先週の自動車による殺害・傷害事件

今日を含めて先週の自動車の事故の記事を見ていて、人を引きずったまま運転して、被害者を死傷させるものが目立ちます。これらは単なるひき逃げではなく、運転者に未必の殺意があったと言えると思います。
刑事の話と民事の話がありますが、保険と関係のある民事の金銭的賠償について思ったことを書こうと思います。
 
「警官振り落とそうと100メートル=20歳専門学校生逮捕−大阪府警
http://www.jiji.com/jc/c?g=soc_30&k=2008102600095
時事通信 2008/10/26)

26日午前4時50分ごろ、大阪市住之江区南港中の交差点で、府警住之江署員がナンバープレートを折り曲げた乗用車が止まっているのを見つけた。車は、運転席に上半身を入れていた警部補(34)を乗せたまま発進、蛇行を繰り返し約100メートル走って止まった。
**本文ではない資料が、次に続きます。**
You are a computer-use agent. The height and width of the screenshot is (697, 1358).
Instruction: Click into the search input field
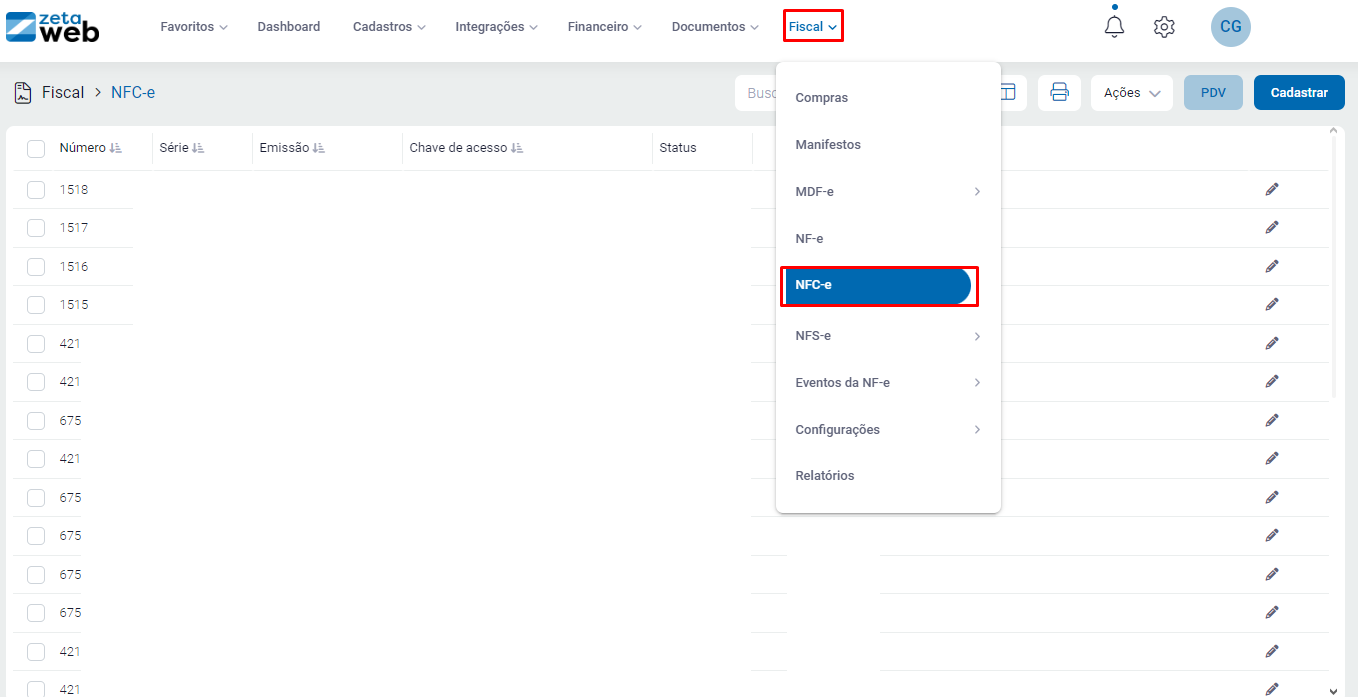pos(758,93)
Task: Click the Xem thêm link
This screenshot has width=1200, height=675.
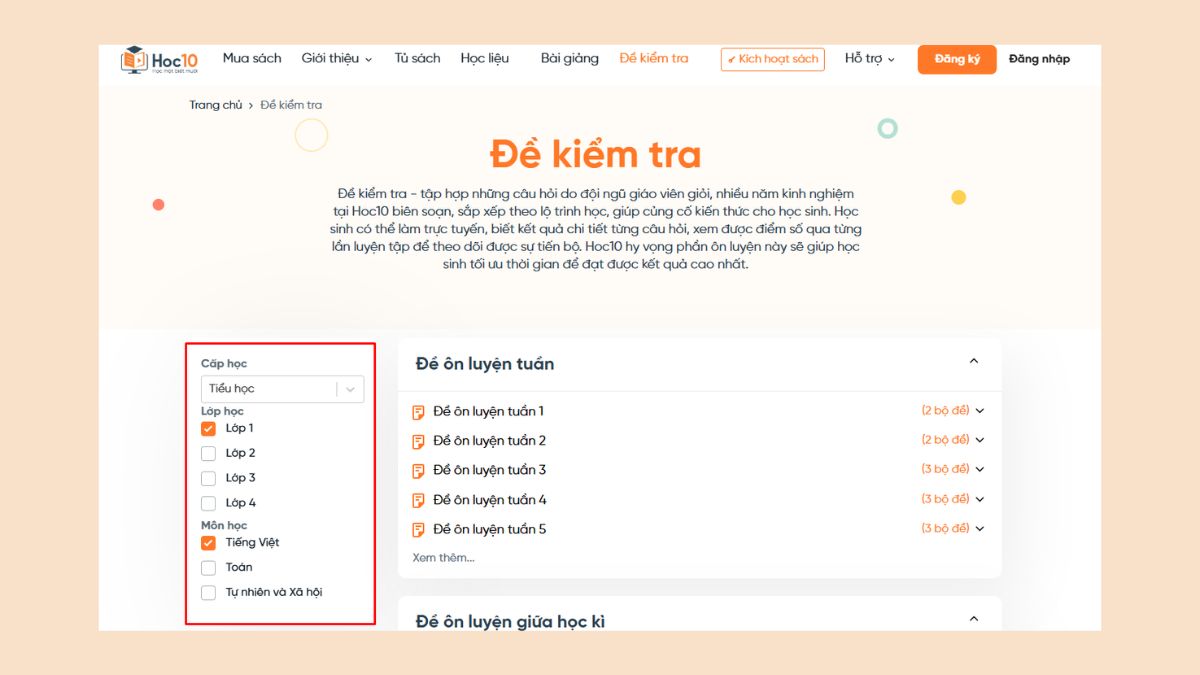Action: (x=443, y=558)
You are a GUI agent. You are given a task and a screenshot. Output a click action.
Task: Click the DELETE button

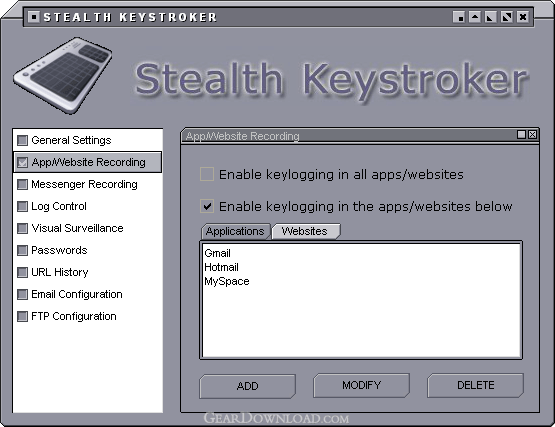(475, 385)
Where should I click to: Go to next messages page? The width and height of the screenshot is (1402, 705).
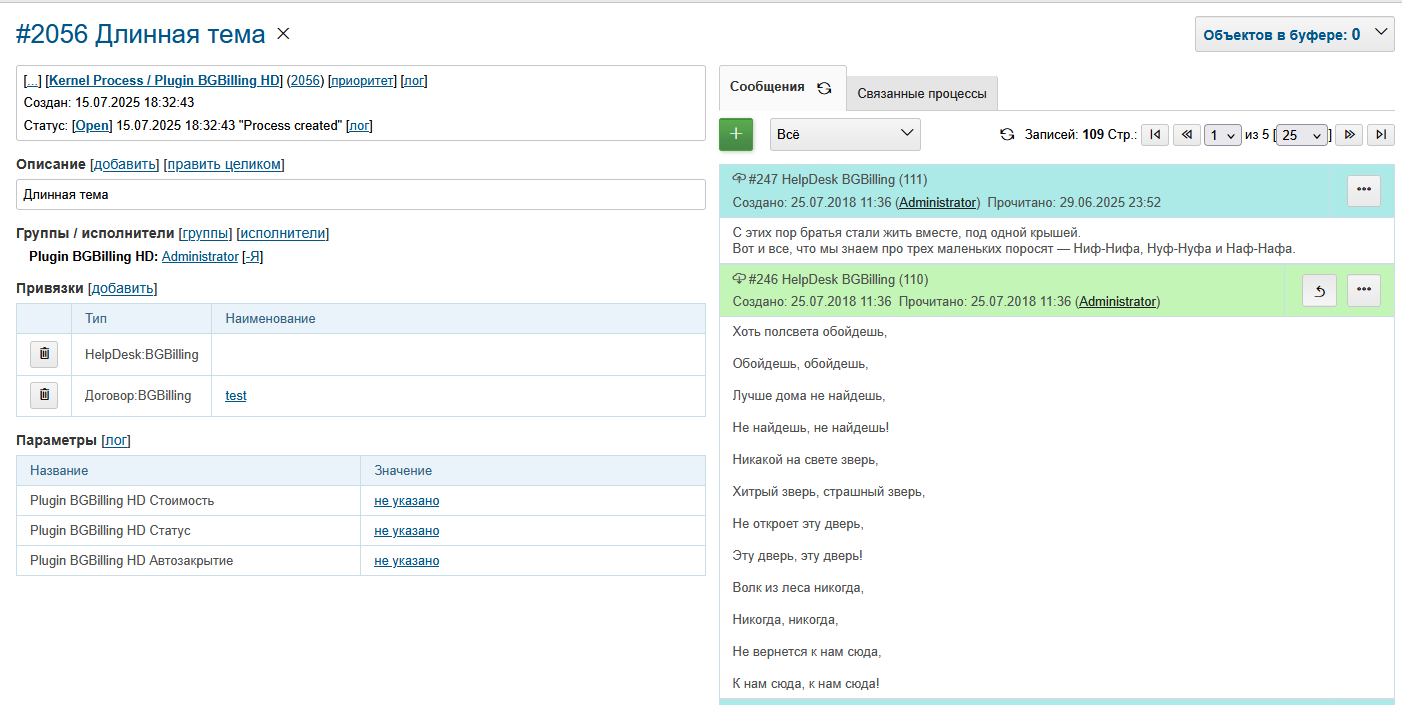coord(1348,133)
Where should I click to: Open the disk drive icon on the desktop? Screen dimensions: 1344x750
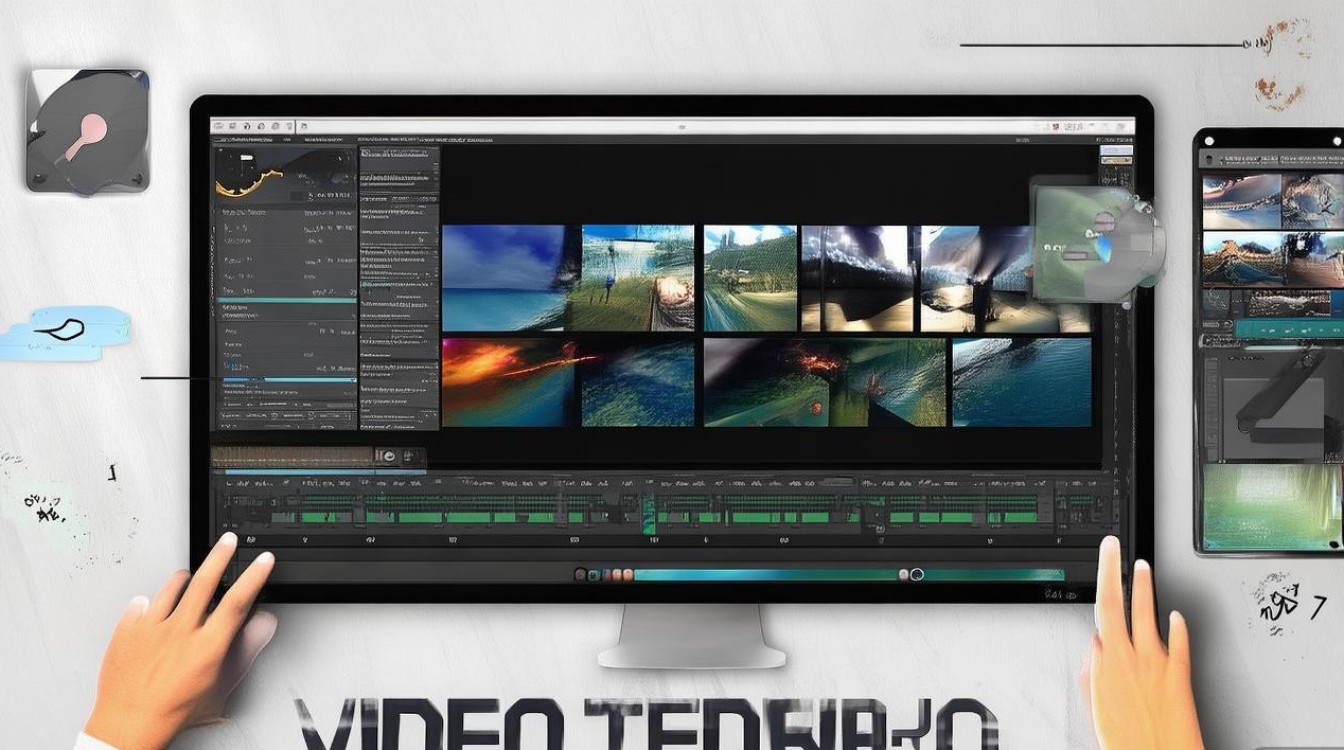pos(87,130)
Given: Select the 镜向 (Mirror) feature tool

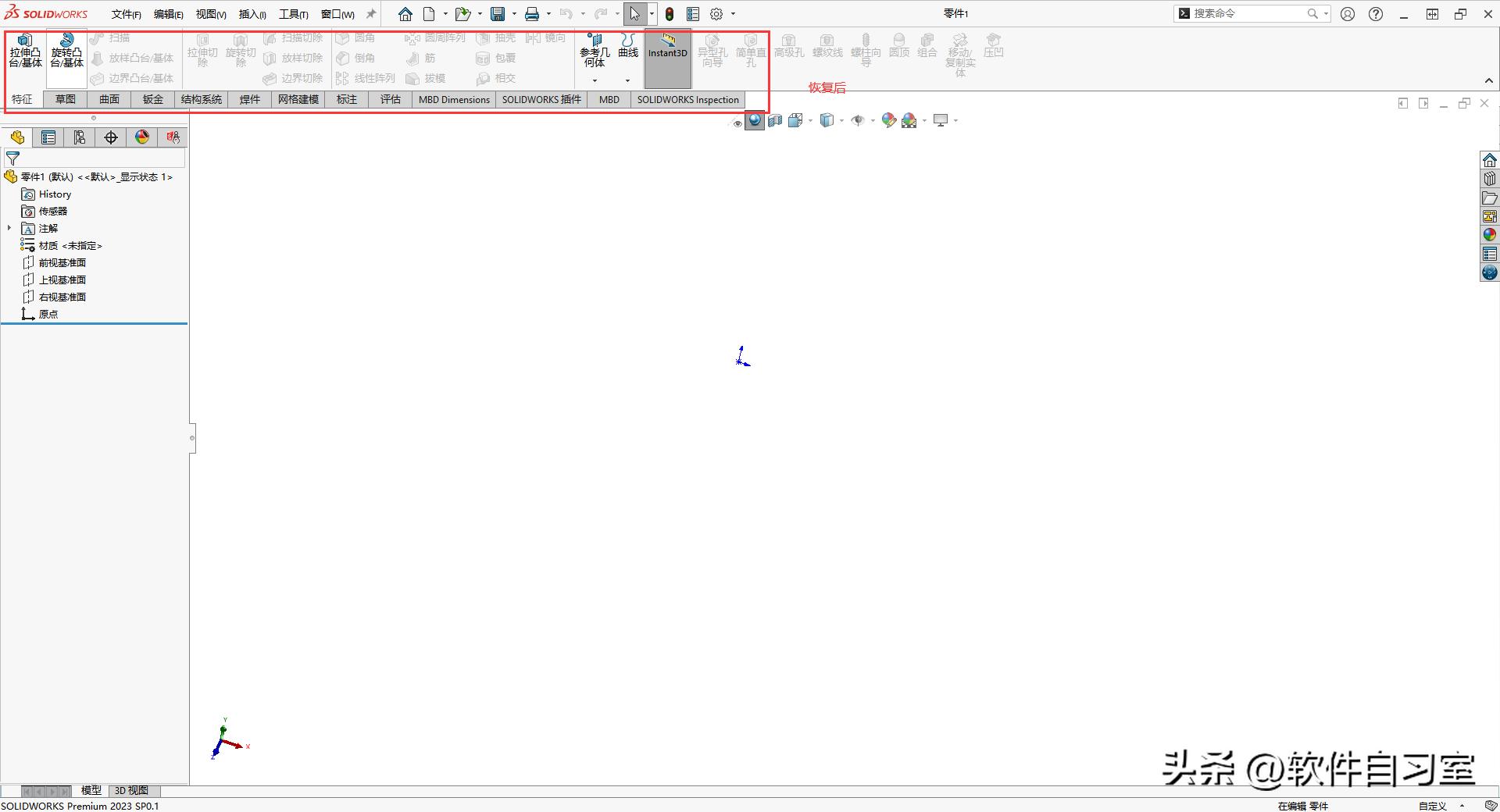Looking at the screenshot, I should pos(547,37).
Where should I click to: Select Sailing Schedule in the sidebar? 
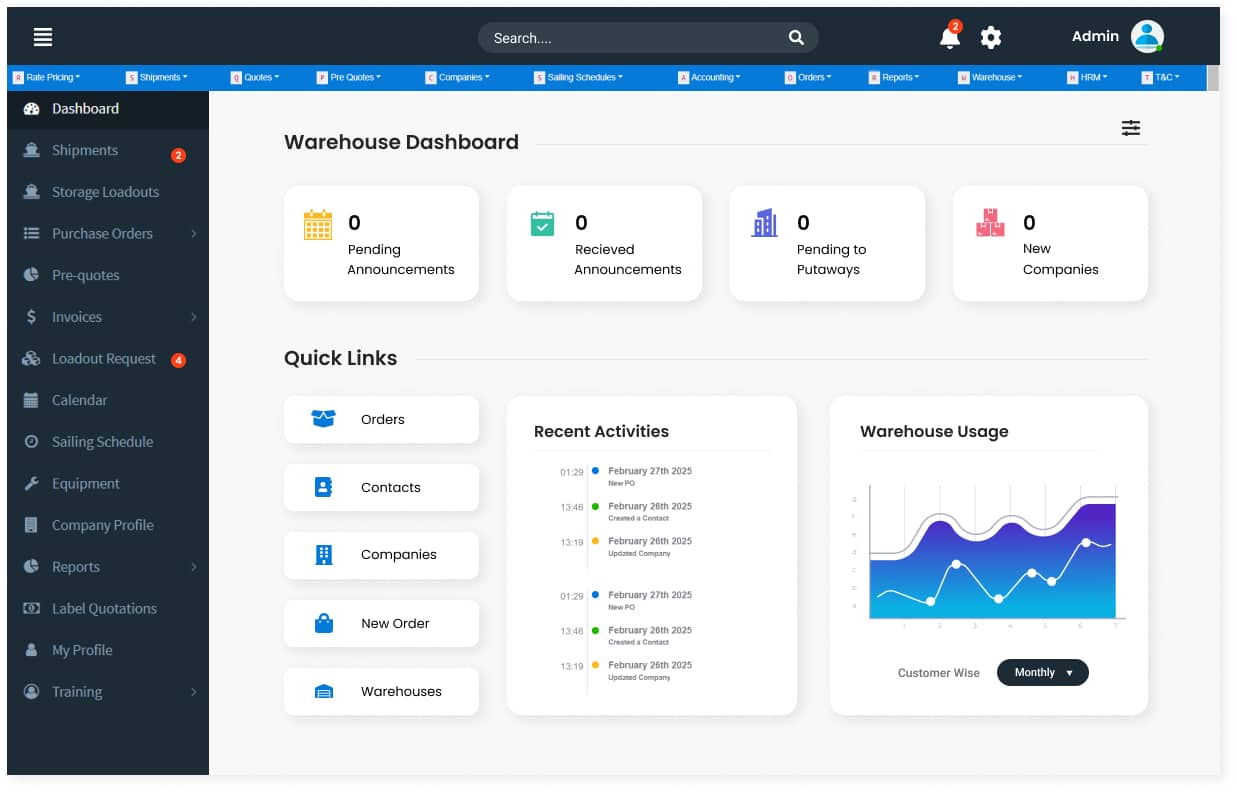tap(102, 442)
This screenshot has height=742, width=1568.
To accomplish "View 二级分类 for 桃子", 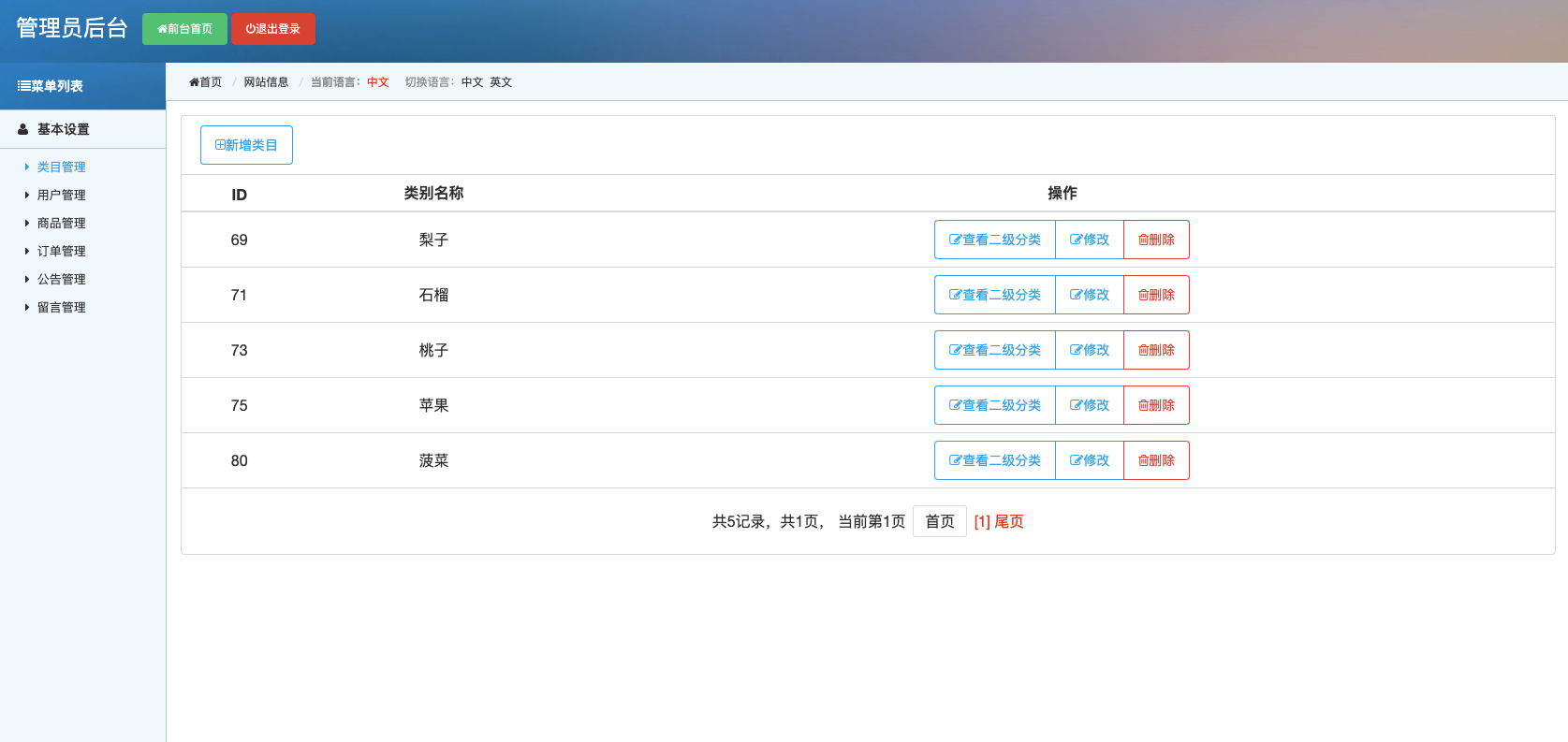I will (x=995, y=350).
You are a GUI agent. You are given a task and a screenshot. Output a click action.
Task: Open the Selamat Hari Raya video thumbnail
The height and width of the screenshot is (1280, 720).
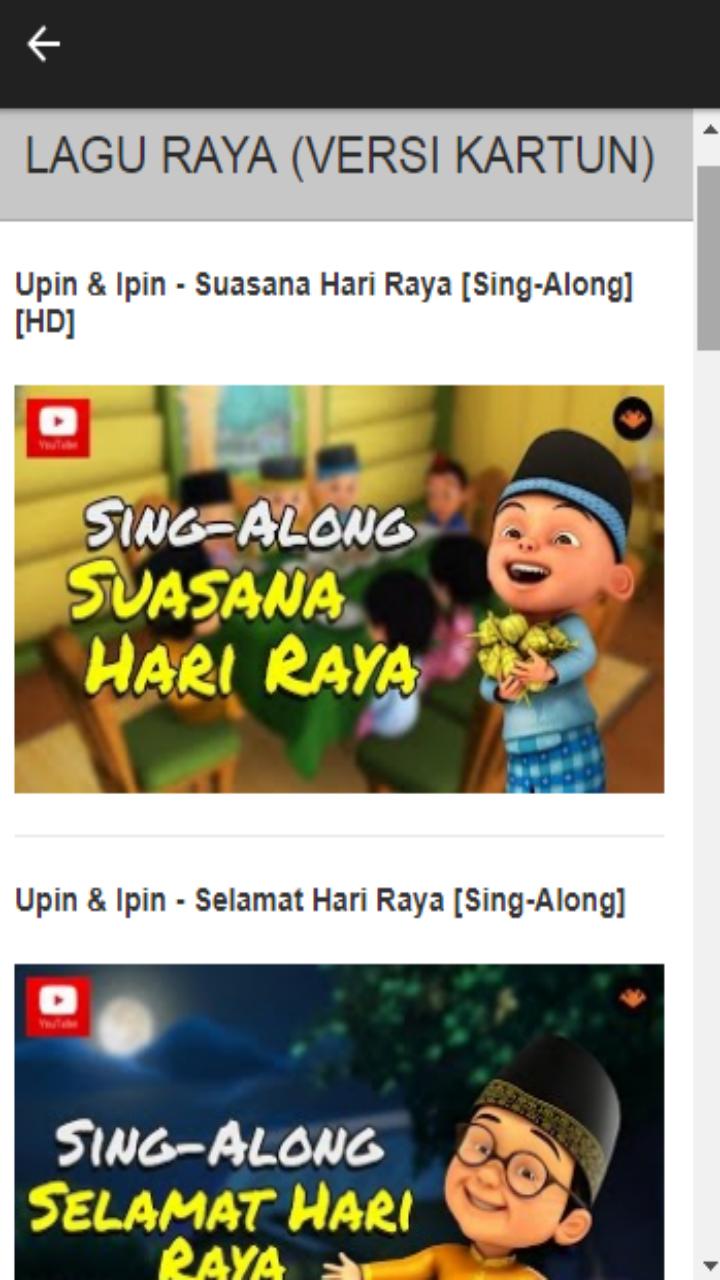point(339,1122)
警部補は右足に軽傷。

 
「14歳女子中生、ひき逃げで逮捕=自転車の男性重傷−大阪府警
http://www.jiji.com/jc/zc?k=200810/2008101900007
時事通信 2008/10/19)

大阪市淀川区の路上で、自転車の男性を軽自動車で180メートル引きずり逃走、重傷を負わせたとして、大阪府警淀川署は18日、自動車運転過失傷害と道交法違反の容疑で、大阪府豊中市の公立中学3年の少女(14)を逮捕した。

 
「死因は3キロ引きずり=ズボンにタイヤ痕−大阪ひき逃げ」
http://www.jiji.com/jc/zc?k=200810/2008102201027
時事通信 2008/10/22)

大阪・梅田の交差点で会社員鈴木源太郎さん(30)がはねられ、3キロ引きずられて死亡した事件で、鈴木さんは車との衝突ではなく、引きずられて重傷を負い死亡したことが22日、分かった。

 
任意保険の対人賠償については、人をはねてしまったことまでは事故として保険金支払の対象となりますが、人を引きずって運転したことによる死傷については故意と言えるでしょうから免責事由に該当すると思います。なお、稀に勘違いしている人がいますが、賠償責任があることと保険金支払対象になることはイコールではありません。
なお、2件目(中学生が親の車で事故)の場合は、運転者限定や運転者年齢限定が付いていたら、はねた分も保険会社は当然もたないでしょう。
つまり、被害者側より賠償請求があった場合、人を引きずって運転したことによる分は自前で支払うことになります。
ちなみに、どの保険会社でも交通事故を起こしたときには、真っ先にすることとして『警察に連絡せよ』でも『保険会社に連絡せよ』でもなく、『救助活動をせよ』と案内しているはずです。
 
飲酒運転については厳罰化により目に見えるほどの明らかな効果がありました。ひき逃げについても何か有効な策が出ることを望みます。
尤も、これは法律とかルールとかなくとも人としての良識があれば済む話で、それが欠如した人に対しては交通ルールよりも道徳を身に付けさせる必要があるかもしれません。
 
最後に、これらの事件につきケガをされた方の一刻も早い回復と亡くなった方の冥福をお祈りします。